12. The composition of claim 1, wherein the organic stimulus comprises glucose.

13. The composition of claim 1, wherein the therapeutic agent comprises insulin.

14. A method for preparing a polymer comprising at least one monomeric boron moiety wherein the boron moiety is incorporated pendantly or terminally comprising:

direct polymerization or copolymerization of boronic acid-containing or boronic ester-containing monomers; and

deprotection to boronic acid moieties or boronic ester moieties.

15. A method for the administration of a therapeutic agent comprising:

administering to a mammal a block copolymer micelle or vesicle comprising:

at least one monomeric boron moiety wherein the boron moiety is incorporated pendantly or terminally; and

a pharmaceutical formulation of the therapeutic agent;

wherein the release of the therapeutic agent in the mammal comprises dissolution of the block copolymer micelle or vesicle.

16. The method of claim 15, wherein the dissolution of the block polymer is triggered by an increase in the local or global concentration in the mammal of a 1,2-diol or a 1,3-diol.
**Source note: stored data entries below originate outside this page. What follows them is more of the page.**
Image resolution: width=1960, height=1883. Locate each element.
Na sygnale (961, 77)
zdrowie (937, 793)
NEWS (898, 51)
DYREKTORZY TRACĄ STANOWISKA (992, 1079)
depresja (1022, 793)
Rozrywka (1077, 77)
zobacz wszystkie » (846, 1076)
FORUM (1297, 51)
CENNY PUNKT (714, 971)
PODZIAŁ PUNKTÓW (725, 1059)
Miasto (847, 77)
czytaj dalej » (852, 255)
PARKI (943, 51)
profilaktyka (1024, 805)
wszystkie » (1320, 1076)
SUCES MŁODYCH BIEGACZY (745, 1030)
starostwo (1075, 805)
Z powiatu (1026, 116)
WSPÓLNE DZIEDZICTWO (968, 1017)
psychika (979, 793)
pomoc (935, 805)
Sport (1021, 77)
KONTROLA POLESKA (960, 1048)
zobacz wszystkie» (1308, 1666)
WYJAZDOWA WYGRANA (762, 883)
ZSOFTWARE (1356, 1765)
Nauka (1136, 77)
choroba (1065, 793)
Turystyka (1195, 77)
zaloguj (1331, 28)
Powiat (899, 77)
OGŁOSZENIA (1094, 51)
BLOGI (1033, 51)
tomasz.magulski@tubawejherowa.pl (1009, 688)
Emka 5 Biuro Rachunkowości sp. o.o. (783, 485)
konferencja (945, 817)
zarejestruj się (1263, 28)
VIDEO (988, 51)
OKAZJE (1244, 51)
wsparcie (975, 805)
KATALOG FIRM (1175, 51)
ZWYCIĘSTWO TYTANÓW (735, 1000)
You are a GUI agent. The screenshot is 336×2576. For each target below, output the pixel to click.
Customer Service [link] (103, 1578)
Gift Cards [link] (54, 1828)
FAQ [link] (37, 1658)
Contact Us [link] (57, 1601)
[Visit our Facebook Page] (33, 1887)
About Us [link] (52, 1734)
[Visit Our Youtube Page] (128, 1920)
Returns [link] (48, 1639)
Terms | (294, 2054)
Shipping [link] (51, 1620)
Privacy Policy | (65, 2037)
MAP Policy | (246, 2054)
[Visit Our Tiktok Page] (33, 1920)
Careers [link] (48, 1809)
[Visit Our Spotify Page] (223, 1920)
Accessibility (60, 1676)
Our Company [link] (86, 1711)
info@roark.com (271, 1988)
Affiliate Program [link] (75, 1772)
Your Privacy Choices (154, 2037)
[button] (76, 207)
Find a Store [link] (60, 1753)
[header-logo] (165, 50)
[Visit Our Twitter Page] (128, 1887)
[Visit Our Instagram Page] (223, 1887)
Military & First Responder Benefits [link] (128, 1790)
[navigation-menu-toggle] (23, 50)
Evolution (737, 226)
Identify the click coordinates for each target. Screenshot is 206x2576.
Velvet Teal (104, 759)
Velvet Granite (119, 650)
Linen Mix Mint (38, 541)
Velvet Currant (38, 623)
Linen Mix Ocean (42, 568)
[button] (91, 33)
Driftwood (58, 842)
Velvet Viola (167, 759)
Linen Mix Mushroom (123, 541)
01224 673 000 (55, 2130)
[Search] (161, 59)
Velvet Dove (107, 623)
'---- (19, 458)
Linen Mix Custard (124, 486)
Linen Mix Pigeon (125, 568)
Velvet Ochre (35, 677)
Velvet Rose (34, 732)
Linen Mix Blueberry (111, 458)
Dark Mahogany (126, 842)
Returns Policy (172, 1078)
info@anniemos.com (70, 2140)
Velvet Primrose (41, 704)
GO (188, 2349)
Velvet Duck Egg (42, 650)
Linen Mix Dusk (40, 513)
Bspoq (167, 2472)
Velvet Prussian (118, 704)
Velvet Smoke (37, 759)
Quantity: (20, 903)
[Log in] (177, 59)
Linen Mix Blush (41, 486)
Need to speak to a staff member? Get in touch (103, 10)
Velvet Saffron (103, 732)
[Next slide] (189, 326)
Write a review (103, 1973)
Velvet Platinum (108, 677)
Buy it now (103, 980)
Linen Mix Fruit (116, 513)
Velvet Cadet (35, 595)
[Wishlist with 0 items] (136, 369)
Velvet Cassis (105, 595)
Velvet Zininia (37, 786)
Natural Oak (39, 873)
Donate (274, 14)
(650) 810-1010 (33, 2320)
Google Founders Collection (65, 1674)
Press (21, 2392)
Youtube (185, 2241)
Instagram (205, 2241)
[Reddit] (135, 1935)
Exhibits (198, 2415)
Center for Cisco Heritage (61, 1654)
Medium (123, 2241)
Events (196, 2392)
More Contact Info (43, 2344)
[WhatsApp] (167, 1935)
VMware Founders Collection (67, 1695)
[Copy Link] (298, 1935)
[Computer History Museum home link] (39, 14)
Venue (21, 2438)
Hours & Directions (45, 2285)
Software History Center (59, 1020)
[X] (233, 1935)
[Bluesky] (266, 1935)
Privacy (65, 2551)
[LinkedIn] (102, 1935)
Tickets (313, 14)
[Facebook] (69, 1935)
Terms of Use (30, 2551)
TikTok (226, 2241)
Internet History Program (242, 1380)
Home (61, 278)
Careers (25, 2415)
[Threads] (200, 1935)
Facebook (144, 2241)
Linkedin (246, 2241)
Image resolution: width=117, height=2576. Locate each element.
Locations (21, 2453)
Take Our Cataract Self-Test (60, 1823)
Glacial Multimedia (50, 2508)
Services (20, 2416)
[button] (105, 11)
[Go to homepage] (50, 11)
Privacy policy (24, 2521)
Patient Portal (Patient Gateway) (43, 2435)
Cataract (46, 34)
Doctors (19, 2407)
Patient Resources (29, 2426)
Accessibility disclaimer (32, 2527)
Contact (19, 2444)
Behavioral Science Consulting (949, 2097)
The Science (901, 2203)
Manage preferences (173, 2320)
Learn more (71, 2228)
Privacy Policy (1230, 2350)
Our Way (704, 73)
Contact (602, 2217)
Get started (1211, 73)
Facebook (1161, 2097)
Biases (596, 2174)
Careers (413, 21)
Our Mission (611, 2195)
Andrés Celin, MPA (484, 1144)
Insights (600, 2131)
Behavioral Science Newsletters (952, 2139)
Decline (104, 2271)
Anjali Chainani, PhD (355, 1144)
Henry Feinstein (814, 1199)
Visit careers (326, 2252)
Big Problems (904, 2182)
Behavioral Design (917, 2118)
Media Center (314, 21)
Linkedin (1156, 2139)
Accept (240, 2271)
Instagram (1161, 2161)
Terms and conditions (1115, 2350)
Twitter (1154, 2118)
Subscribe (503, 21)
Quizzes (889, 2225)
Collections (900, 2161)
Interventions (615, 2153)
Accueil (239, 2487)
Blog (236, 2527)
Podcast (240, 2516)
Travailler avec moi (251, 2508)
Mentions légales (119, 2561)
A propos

17. The method of claim 15, wherein the 1,2-diol or a 1,3-diol is a saccharide selected from the group containing glucose, fructose, and sucrose.

18. The method of claim 15, wherein the therapeutic agent release is induced by dissolution of the block polymer micelles or vesicles triggered by an increase in the local or global concentration of a 1,2-diol or a 1,3-diol.

19. The method of claim 15, wherein the therapeutic agent is insulin.

20. The method of claim 15, wherein the administration comprises oral administration, sublingual administration, parenteral administration, topical administration, administration to eye or mucosal membranes.